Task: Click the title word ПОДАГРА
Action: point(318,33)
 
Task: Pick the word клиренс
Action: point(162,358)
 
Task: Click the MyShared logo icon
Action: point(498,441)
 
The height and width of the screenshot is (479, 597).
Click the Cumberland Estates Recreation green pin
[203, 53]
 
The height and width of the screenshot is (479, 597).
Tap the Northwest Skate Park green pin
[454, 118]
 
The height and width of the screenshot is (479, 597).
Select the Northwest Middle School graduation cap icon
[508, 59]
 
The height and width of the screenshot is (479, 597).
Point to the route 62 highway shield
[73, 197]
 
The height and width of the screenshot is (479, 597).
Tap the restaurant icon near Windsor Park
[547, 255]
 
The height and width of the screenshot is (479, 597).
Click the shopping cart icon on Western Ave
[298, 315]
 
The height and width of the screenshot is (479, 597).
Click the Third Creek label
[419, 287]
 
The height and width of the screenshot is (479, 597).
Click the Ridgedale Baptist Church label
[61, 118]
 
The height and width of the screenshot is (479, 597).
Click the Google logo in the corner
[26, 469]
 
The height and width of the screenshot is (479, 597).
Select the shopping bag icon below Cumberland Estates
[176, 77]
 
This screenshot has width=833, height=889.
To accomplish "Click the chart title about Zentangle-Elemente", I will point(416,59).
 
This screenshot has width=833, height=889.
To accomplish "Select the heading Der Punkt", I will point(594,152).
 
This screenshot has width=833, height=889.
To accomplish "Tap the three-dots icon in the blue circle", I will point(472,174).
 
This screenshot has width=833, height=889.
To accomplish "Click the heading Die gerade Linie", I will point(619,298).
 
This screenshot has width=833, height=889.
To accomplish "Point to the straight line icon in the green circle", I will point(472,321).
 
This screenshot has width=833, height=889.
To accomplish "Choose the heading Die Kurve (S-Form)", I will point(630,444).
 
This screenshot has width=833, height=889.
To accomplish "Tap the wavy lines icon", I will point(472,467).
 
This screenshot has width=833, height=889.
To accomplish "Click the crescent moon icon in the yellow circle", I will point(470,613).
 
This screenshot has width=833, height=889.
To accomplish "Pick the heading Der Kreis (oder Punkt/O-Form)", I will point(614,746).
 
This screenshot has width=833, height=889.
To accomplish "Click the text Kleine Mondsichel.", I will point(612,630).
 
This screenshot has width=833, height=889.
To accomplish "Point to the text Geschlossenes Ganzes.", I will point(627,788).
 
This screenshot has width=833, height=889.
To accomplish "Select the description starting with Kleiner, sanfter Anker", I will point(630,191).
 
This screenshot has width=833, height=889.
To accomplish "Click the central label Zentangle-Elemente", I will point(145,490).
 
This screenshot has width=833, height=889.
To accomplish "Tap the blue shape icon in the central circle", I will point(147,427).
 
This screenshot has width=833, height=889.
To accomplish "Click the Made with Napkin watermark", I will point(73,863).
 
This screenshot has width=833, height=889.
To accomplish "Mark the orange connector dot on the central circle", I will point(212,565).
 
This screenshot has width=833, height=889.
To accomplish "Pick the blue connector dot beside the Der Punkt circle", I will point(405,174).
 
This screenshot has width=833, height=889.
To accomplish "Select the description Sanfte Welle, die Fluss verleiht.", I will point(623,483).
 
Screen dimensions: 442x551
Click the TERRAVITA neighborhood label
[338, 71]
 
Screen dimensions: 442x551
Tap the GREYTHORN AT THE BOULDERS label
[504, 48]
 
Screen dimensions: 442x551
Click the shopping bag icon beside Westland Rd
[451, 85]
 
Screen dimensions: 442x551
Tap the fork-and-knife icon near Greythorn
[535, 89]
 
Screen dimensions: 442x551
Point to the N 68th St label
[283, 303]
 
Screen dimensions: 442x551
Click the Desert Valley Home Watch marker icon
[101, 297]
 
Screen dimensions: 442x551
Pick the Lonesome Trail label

= Exercise =
State how many lines in the records contain the word "near", giving only the number.

= Output of the exercise =
2